Czytaj też: Test Inno3D GeForce RTX 2080 X2 OC
Inno3D GeForce RTX 2080 iChill X3 Jekyll wygląda znakomicie. Ma ona spore podświetlenie, którym można dowolnie sterować. Ogromną robotę robi także boczny panel OLED wyświetlający informacje o temperaturze czy prędkościach wentylatorów. Dzięki temu w obudowie z oknem karta będzie się prezentowała naprawdę genialnie. Gorzej jest za to z jakością wykonania. Backplate jest metalowy, ale cały panel z wentylatorami plastikowy. Trzymając go w rękach ma się wrażenie naprawdę taniej konstrukcji. Zresztą, po montażu ciągle coś skrzypi i wystarczy mocniej ścisnąć kartę, aby miało się wrażenie, że ta zaraz się połamie. W przypadku konkurencji aż tak „plastikowo” nie było.

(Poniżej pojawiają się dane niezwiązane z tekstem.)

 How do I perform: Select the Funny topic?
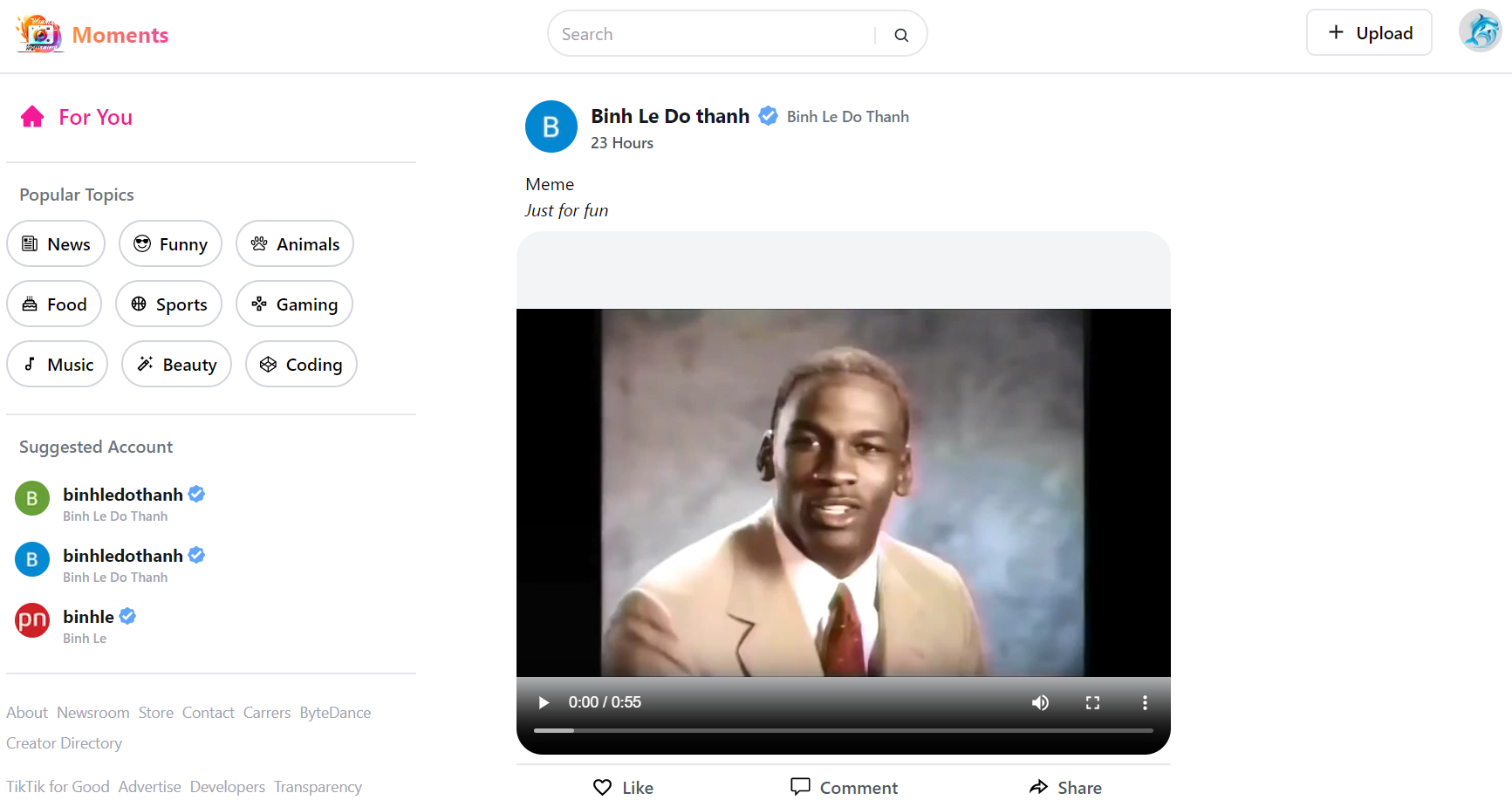point(170,243)
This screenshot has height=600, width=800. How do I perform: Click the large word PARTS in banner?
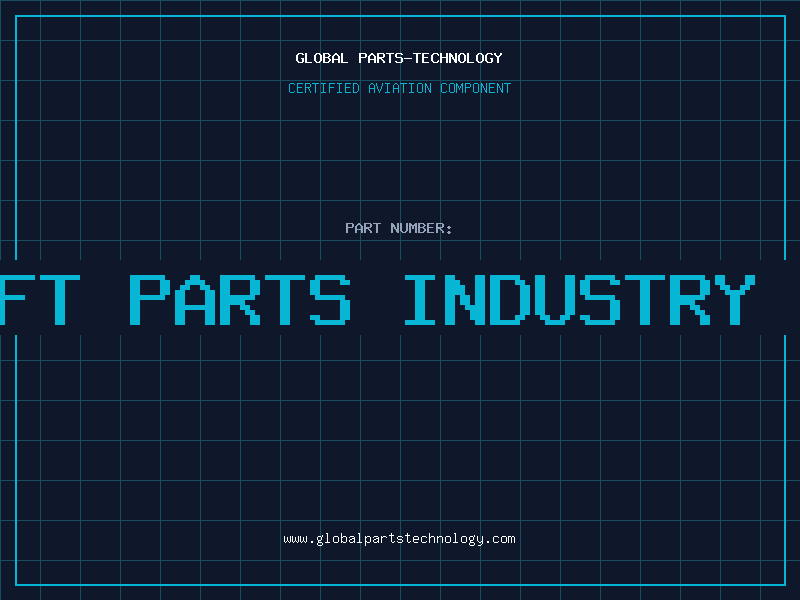click(x=240, y=299)
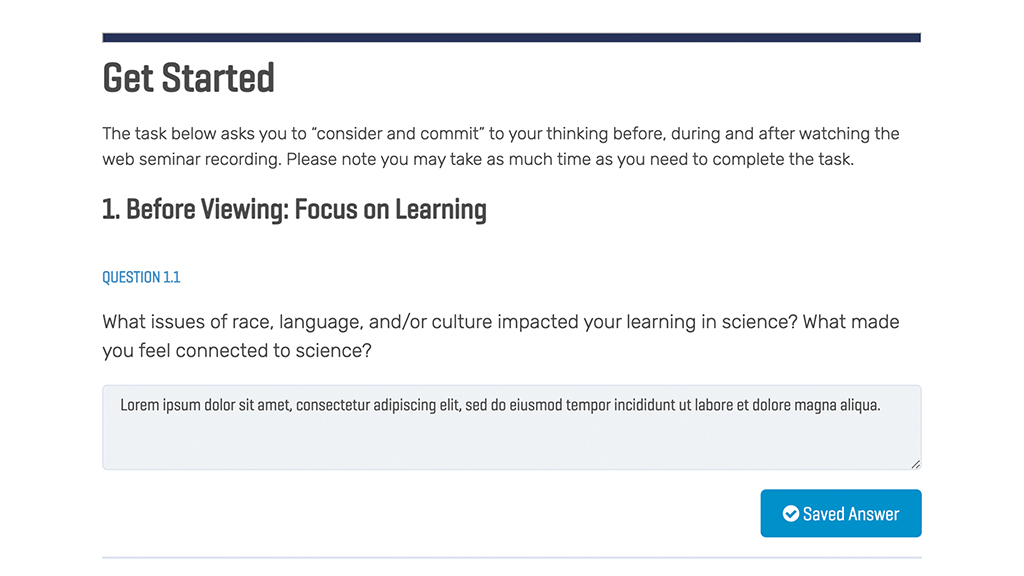Click the question about race, language, and culture
This screenshot has height=576, width=1024.
point(500,336)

Do karty podpina się dwa złącza 8 pin idące z zasilacza. Oferuje one następujące wyjścia: HDMI 2.0b, 3x DisplayPort 1.4 i USB-C. Jej dokładne wymiary to 300 mm x 140 mm – grafika zajmuje aż 3 sloty PCI. Chłodzenie jest potężne i sprawia wrażenie bardzo wydajnego – zobaczymy, czy potwierdzi się to w testach.
Platforma testowa
Sterowniki:
- RTX 2060, 2070, 2080 i 2080 Ti: Nvidia 417.71
- GTX 1660 Ti, GTX 1060: Nvidia 419.17
- GTX 1660: Nvidia 419.35
- GTX 1650: Nvidia 430.39
- AMD Vega 64: AMD Radeon Software Adrenalin 19.2.3
Testy w rozdzielczości 1920 x 1080
W rozdzielczości Full HD Inno3D GeForce RTX 2080 iChill X3 Jekyll wypada znakomicie. Karta jest zdecydowanie za mocna do takiej pracy i czasami nie będzie widać korzyści z jej zastosowania – w szczególności, jeśli macie słabszy procesor.
Testy w rozdzielczości 2560 x 1440
W 2560 x 1440 px jest już ciekawiej. Karta w każdym tytule ma średnią powyżej 60 FPS, choć jest słabsza od propozycji od ZOTACa czy Test Aorus GeForce RTX 2080 Xtreme Waterforce 8G. Mimo to karta daje radę i spisuje się nadal bardzo dobrze.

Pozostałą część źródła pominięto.